Did you catch that? Do you see the revolutionary concept there? Two people, gathered in Jesus’ Name for the purpose of worshipping Him are recognized as a congregation!
It doesn’t say a word about having a building, or an educated and ordained pastor, or a choir, or a pipe organ, or robes, or a youth program. It doesn’t even say anything about pews or carpeting!
According to Christ himself, it only takes two to accomplish what anyone needs to survive and even thrive as Christians – agreeing in prayer together to receive the gifts and graces needed in life from the Lord Jesus himself, who meets with his people.
Man, we’re really talking about getting back to basics here!
Warning, though – any such small group that avails itself of the Lord’s promise may not stay “two or three” for long because once the Lord starts blessing such faithfulness, others may notice. In addition, one of the prayers Christ loves to answer is that his faithful congregations grow in spiritual power and legitimate numbers. (Legitimate numbers occur where there is no compromise of the Name, where the nature, will and reputation of Christ remains intact.)
Sounds like an open door to starting a new church to me! Our hands are no longer tied!
For those of us in denominations where we cannot in good conscience continue to support the programs, boards and agencies of our denomination, and where many of us cannot in good conscience even attend services, here’s the kicker:
There are cases in which an entire congregation, except for a very few, refuse to exercise the proper Christian order and discipline. That is, the majority sometimes will not meet “in the Name,” consistent with the will, purpose and reputation of Christ, but will corrupt themselves by compromises. In such a case, the minority group feels like they should part company. But where should they go?
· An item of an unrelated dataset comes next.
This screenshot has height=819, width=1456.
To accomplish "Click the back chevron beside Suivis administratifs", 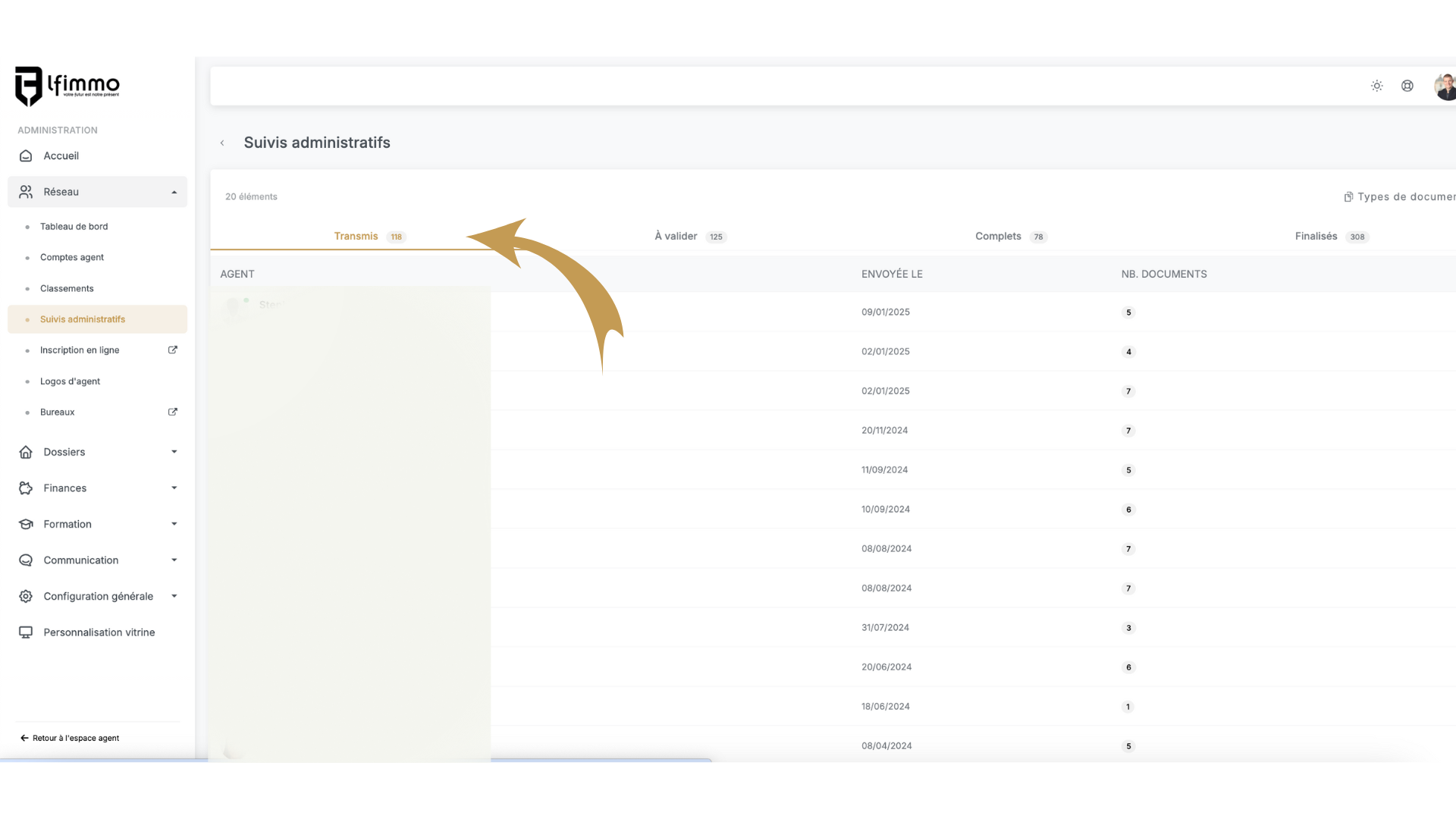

What are “two or three” to do if a larger group, sometimes an entire denomination, is unable or unwilling to meet “in the Name,” rightly understood?
Does the smaller group merely submit to the tyranny of the majority? Or do they make their appeal directly to Christ himself, who deigns to meet with them in the Spirit to answer their prayers for holy fellowship?
The answer is clear from what we’ve considered. Large groups are not necessary to viable Christian discipleship. In fact, a false loyalty to groups, churches, denominations can be detrimental to one’s spiritual growth. And the Lord would never abandon his faithful followers to the whims and fancies of a failed ecclesiastical system. He would prefer to meet wth two or three faithful ones than a thousand unfaithful!
So, standing on the promises of Christ’s presence with us, those that seek the Lord’s will and holy ways should feel free to meet “in his Name,” in groups as small as “two or three.” There is no telling what the Lord may be able to accomplish through such a group, for his love and power are limited only by the level of our willingness to serve him.
This is a revolutionary idea these fellows have proposed. If any of us were to actually do this, we would probably be accused of ecclesiastical anarchy. But would that be the truth? No. In my humble opinion, it would simply be a return to the early Church, the Church as Christ ordained it, the Church without man’s traditions.
At least it’s something to think about.